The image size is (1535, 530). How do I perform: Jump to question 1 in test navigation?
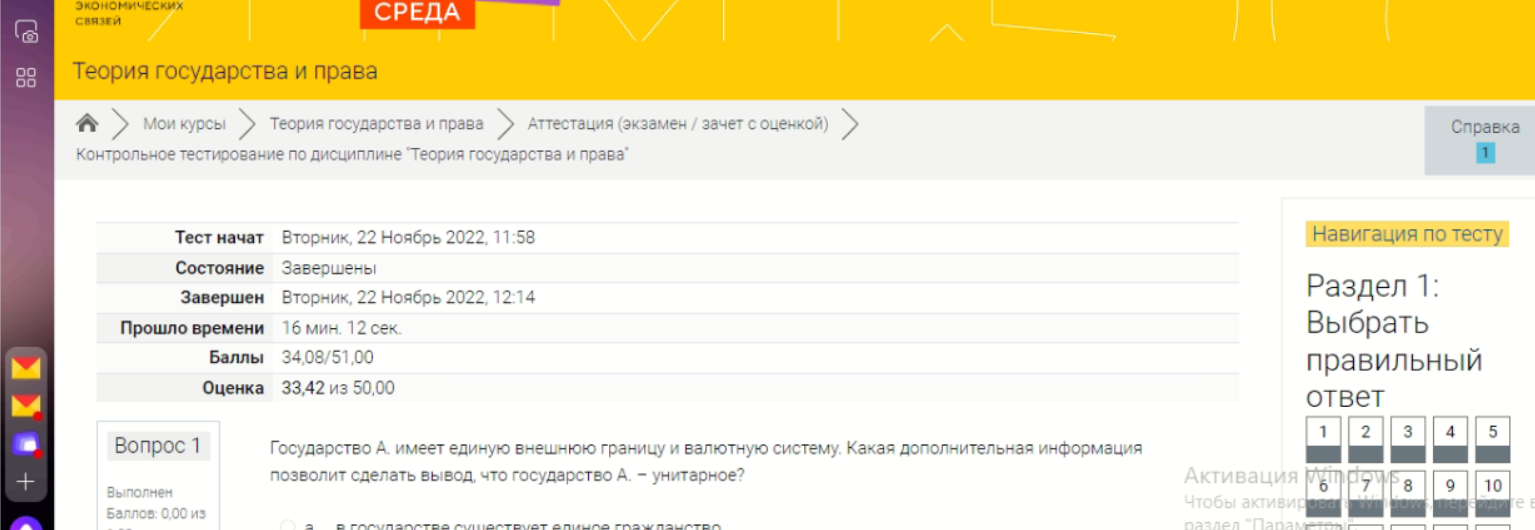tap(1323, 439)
=-=-=-=-=
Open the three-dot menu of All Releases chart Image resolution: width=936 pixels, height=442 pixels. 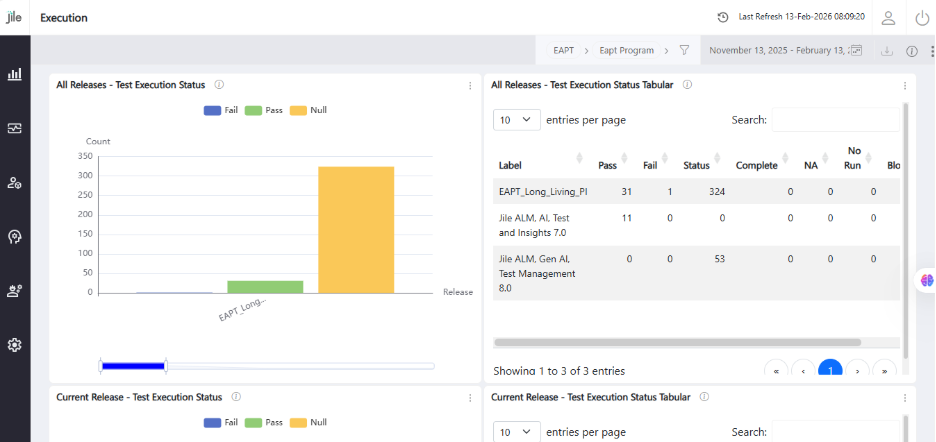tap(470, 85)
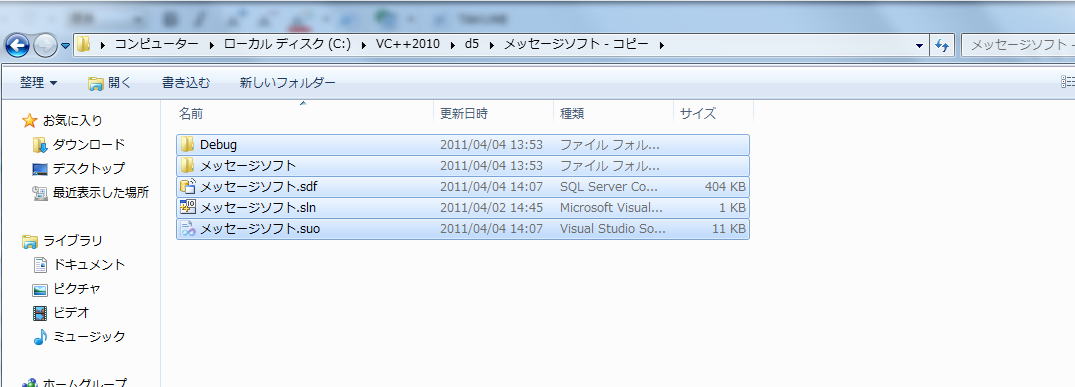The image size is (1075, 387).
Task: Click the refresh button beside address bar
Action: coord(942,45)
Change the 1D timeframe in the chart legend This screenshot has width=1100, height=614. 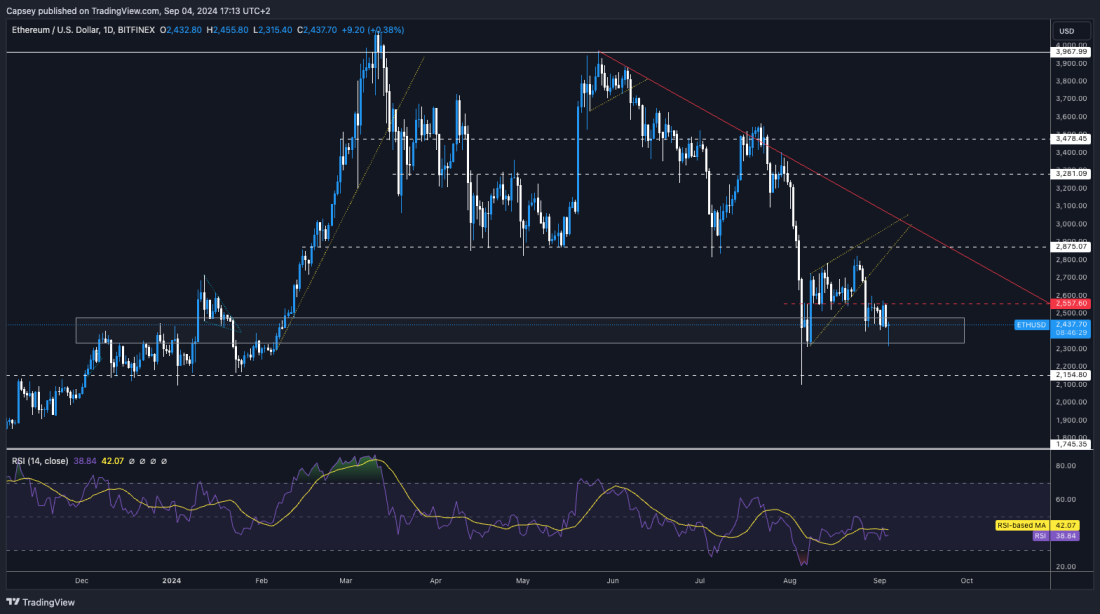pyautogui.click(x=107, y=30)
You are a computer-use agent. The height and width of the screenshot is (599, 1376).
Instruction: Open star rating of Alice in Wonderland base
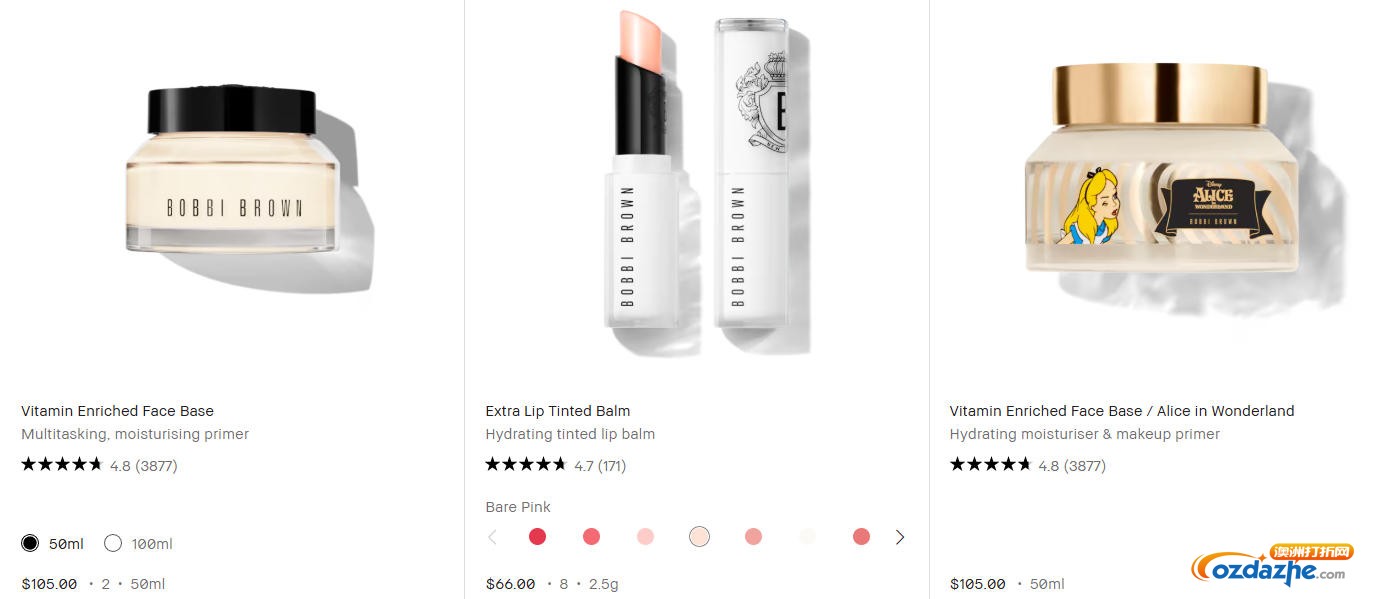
=-=-=-=-=
Give the lines of the material as a JSON list of strings, one string per line and with blank lines omitted, beginning at the line that contains "The image size is (1535, 530)." and stopping after the line that contains "tap(1323, 439)". Leave the pictures out of the answer.

__IN RESPONSE__:
[
  "The image size is (1535, 530). How do I perform: Jump to question 1 in test navigation?",
  "tap(1323, 439)"
]